本发明参考国内外文献,根据不同病毒致病特点,选取结构蛋白基因、致病基因、核酸酶基因等特异性序列,利用CLASTW,PRIMER,BLAST和OLIGO软件对上述病毒特异基因保守序列进行引物和探针的设计,使这些引物和探针具有同一退火温度并适用于同一反应条件。
具体地,上述引物中利用了简并引物的技术方案,简并引物是指代表编码单个氨基酸所有不同碱基可能性的不同序列的混合物。上述引物中Y=C/T,R=A/G,W=A/T,N=A/C/G/T。
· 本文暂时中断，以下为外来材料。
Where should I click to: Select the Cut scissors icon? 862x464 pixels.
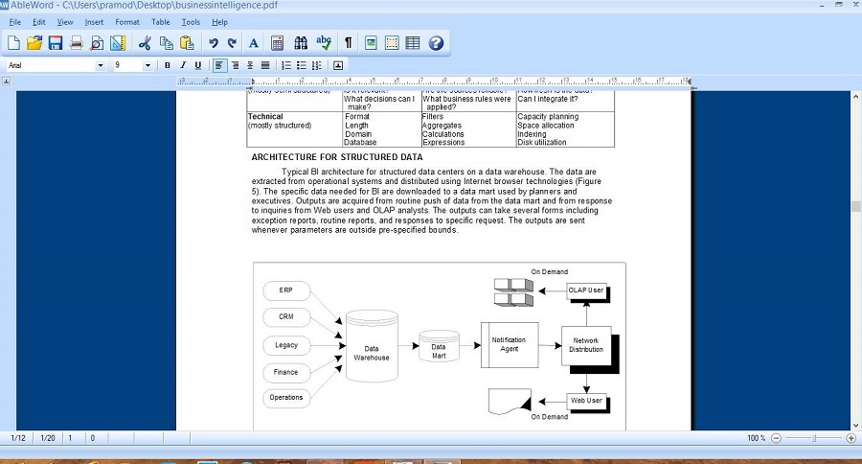145,43
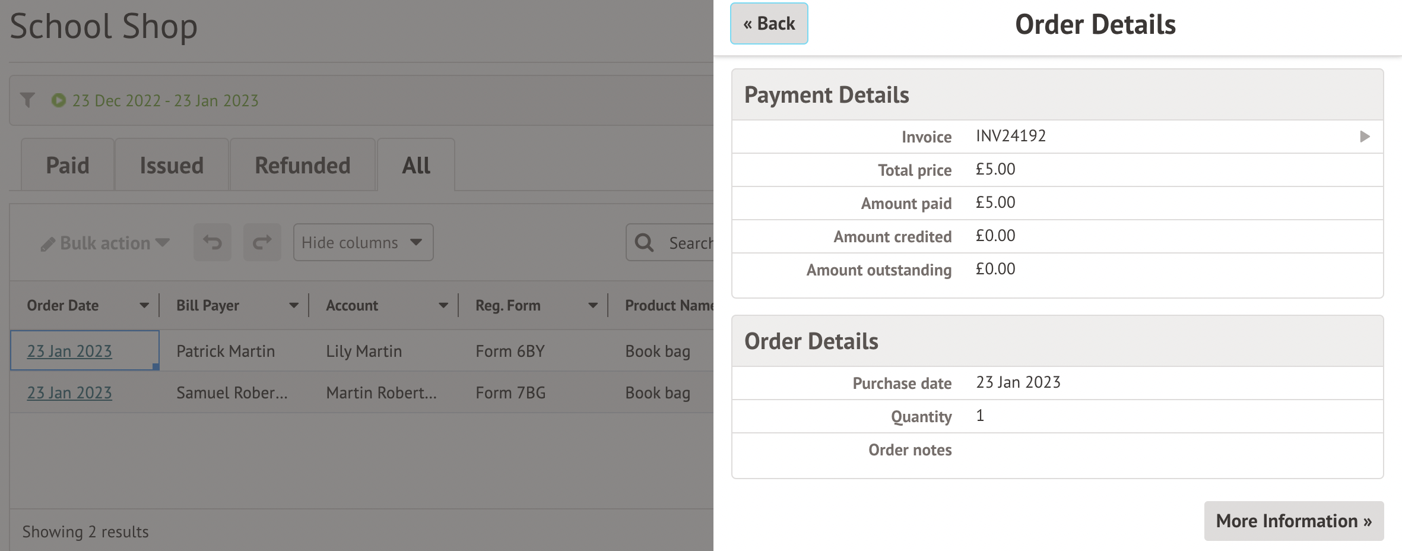1402x551 pixels.
Task: Open Samuel Roberts' 23 Jan 2023 order link
Action: pos(69,392)
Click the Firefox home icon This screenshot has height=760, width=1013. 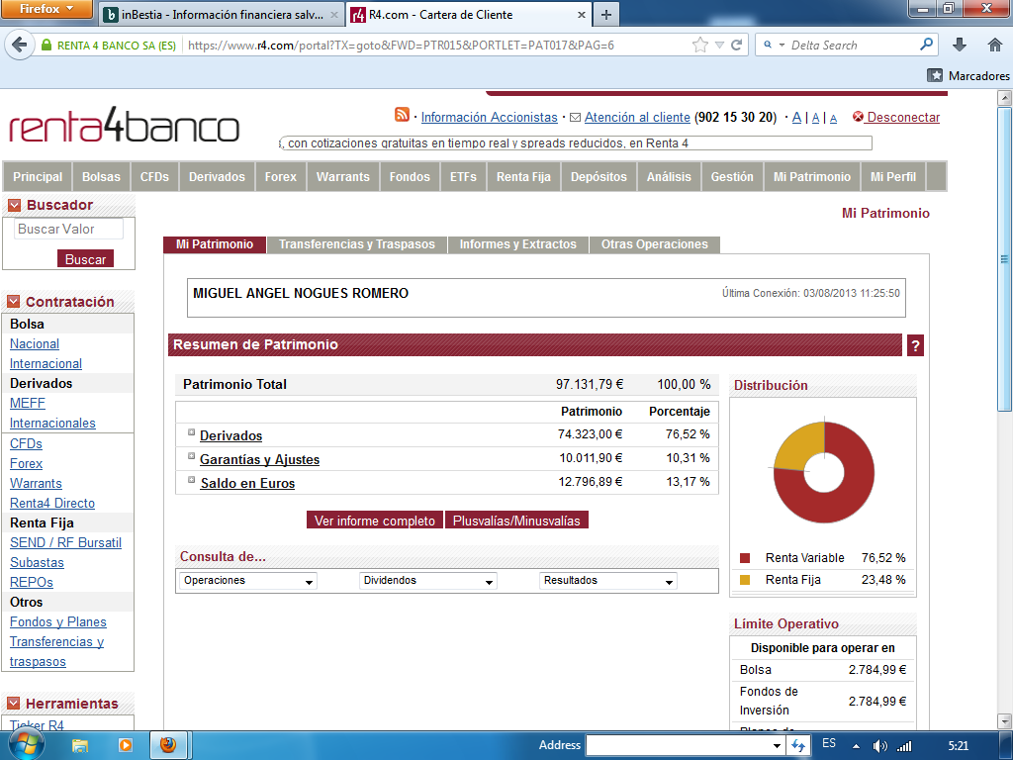click(x=995, y=45)
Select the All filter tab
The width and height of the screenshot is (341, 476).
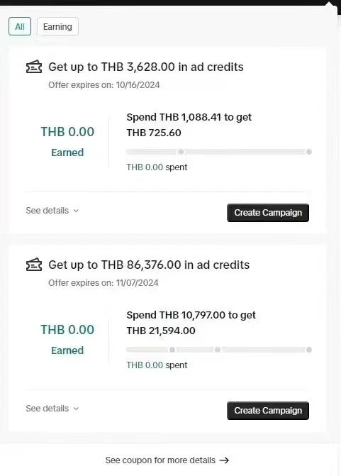[20, 26]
具体地,上述PCR反应液中,连接至探针5’端的荧光基团可发出荧光信号,连接至探针3’端的淬灭基团可以抑制该荧光信号,在荧光定量PCR反应进行过程中,通过探针与目的序列的结合,淬灭基团与荧光基团分离,荧光基团可以发出荧光信号,通过检测荧光信号的积累可以对未知模板进行定量分析。上述各条探针序列3’端的淬灭基团可以为DABCYL,也可为其他可用于荧光定量PCR反应的淬灭基团。上述探针序列5’端的荧光基团如表1所示:
表1探针序列与荧光基团对应关系
| 病毒类型 | 探针序列 | 荧光基团 |
| 札如病毒1型 | SEQ ID NO:3 | FAM |
| 札如病毒2、4型 | SEQ ID NO:6 | FAM |
| 诺如病毒1型 | SEQ ID NO:9 | ROX |
| 诺如病毒2型 | SEQ ID NO:12 | FAM/HEX |
| 轮状病毒 | SEQ ID NO:15 | HEX |
| 腺病毒 | SEQ ID NO:18 | Cy5 |
| 星状病毒 | SEQ ID NO:21 | FAM/ROX |
上表1中,FAM/HEX表示诺如病毒2型探针序列中部分探针连接FAM,另一部分连接HEX荧光基团,连接有FAM的探针量与连接有HEX的探针量的比例为1:(1.8-2),优选为1:2;FAM/ROX表示星状病毒的探针部分连接有FAM,另一部分连接有ROX荧光基团,两者的量的比例为1:(0.8-1),优选为1:1。本领域技术人员能理解的是,各条探针序列的5’端与其连接的荧光基团不限于上述对应关系。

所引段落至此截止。